L’adaptation du génial, mais dilettante Gerson Rodrigues aux exigences du Fola était l’une des questions métaphysiques de ce début de saison. L’intéressé est en passe de régler le souci pour de bon.
L’ancien joueur du RFCU n’avait pas franchement un boulevard devant lui. Tout s’est éclairé avec la blessure d’Emmanuel Françoise. Encore fallait-il parvenir à répondre présent.
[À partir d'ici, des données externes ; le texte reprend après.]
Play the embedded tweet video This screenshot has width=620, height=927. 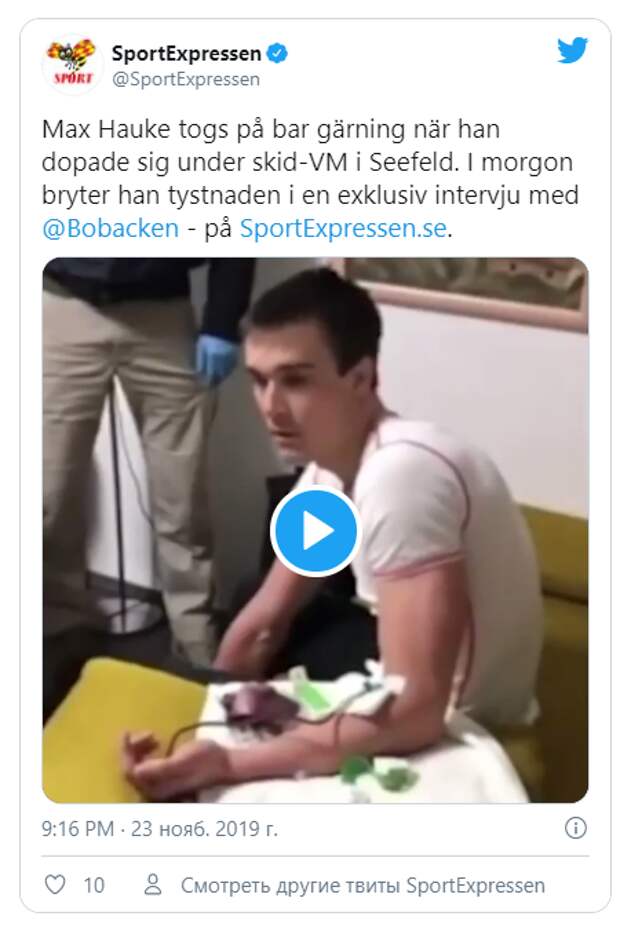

Ses dirigeants en rigolent encore. L’acquisition très récente d’un bain bouillonnant d’une capacité de quatre personnes presque entièrement financé par les amendes… d’un seul joueur, c’était du jamais vu au club. « Ils ont même écrit le nom de Gerson dessus. Après tout, il est à lui », se marre Gilbert Goergen, vice-président du Fola.
Pour se faire aimer de tous ses coéquipiers, Gerson Rodrigues a donc frappé un grand coup : ses retards répétés, notamment les samedis matin, aux mises en place tactiques, ont fait gonfler suffisamment la caisse noire des joueurs pour qu’en trois minuscules mois de présence au club, le fantasque ailier leur permette d’enrichir le vestiaire de cet outil de récupération majeur. Le «Whirlpool Gerson», ça ne pouvait arriver qu’à lui.
«C’est Ronaldinho version PSG»
Il faut dire qu’une grande partie de la DN se demandait comment ça allait coller entre ce fêtard invétéré et revendiqué, et ce Fola sérieux, exigeant, dirigé par Jeff Strasser.
Visiblement mieux que ce que tout le monde pensait. Gerson est parvenu à faire en quelques semaines ce qui a pris près d’un an et demi à Ryan Klapp, le dernier bijou arraché par le club eschois au RFCU : être un titulaire crédible. Les esprits chagrins se borneront à constater que cela n’aurait jamais été possible sans la blessure d’Emmanuel Françoise, qui en aura encore au minimum jusqu’en décembre. Ceux qui n’en reviennent pas encore de voir l’ailier aussi à l’aise et déterminant dans l’actuel train de vie du vice-champion diront que l’explication n’est pas suffisante. Et ceux-là ont autant raison que les premiers.
Depuis que ses coéquipiers coincent les bulles dans le vestiaire, Gerson a en effet appris la ponctualité. Ça ne l’empêche pas de faire se bidonner tout le monde avec ses vidéos de soirée, mais l’ancien éphémère pensionnaire du FC Metz (viré à cause de l’extrasportif, justement) a visiblement trouvé un juste équilibre qui lui va bien. « Chez nous, c’était un peu un Ronaldinho version PSG, se marre Vincent Thalamot, qui était allé le chercher à Kayl/Tétange il y a deux ans. Mais il a besoin de ça pour jouer! Si tu lui coupes les sorties, pas sûr qu’il joue aussi bien. Il a besoin de ça pour être bon. »
Mais avec ça, parviendra-t-il à progresser? En attendant de savoir ce que fera Jeff Strasser de ce joyau, il ne lui serre pas trop la vis (juste ce qu’il faut) et le joueur le lui rend sur le terrain. Notamment fin août, par une égalisation de grande classe contre le Progrès Niederkorn (1-1), qui en dit long sur le calibre de ce gamin de 21 ans.
Troyes lui trouvait trop de retard tactiquement
Il n’y a finalement qu’un point sur lequel ses progrès ne sont pas encore quantifiables : l’aspect tactique. Son match d’Europa League à Aberdeeen, le 30 juin dernier, a perpétué l’idée d’un joueur d’instinct qui ne joue que quand il a le ballon dans les pieds. C’est aussi ce que le club de Troyes, qui l’a testé à la fin du printemps, lui a reproché. Se retrouver dans les pattes du duo Strasser-Serredszum ne peut, à cet égard, pas lui faire de mal.
En attendant, il lui reste ce petit quelque chose de plus, cette explosivité que 95 % des autres joueurs de DN n’ont pas, qui le qualifie pour être le joueur par lequel la différence arrive, dimanche, lors du derby eschois. Dans sa tête, Gerson sera peinard : Françoise est encore trop loin du retour pour qu’il en ressente la pression. Ça tombe bien : certains anciens coéquipiers estime qu’elle l’inhibe, qu’il fait partie de cette frange de joueurs qui n’apprécient pas trop la concurrence.
Bref, débarrassé pour quelques semaines encore du fait d’avoir à se bagarrer trop ouvertement pour se faire sa place, capable de vivre sur certains acquis physiques, propriétaire d’un minicentre de remise en forme, le rasta du Fola a encore de quoi nous en mettre plein les mirettes. Mais pour viser plus haut, il y a du boulot.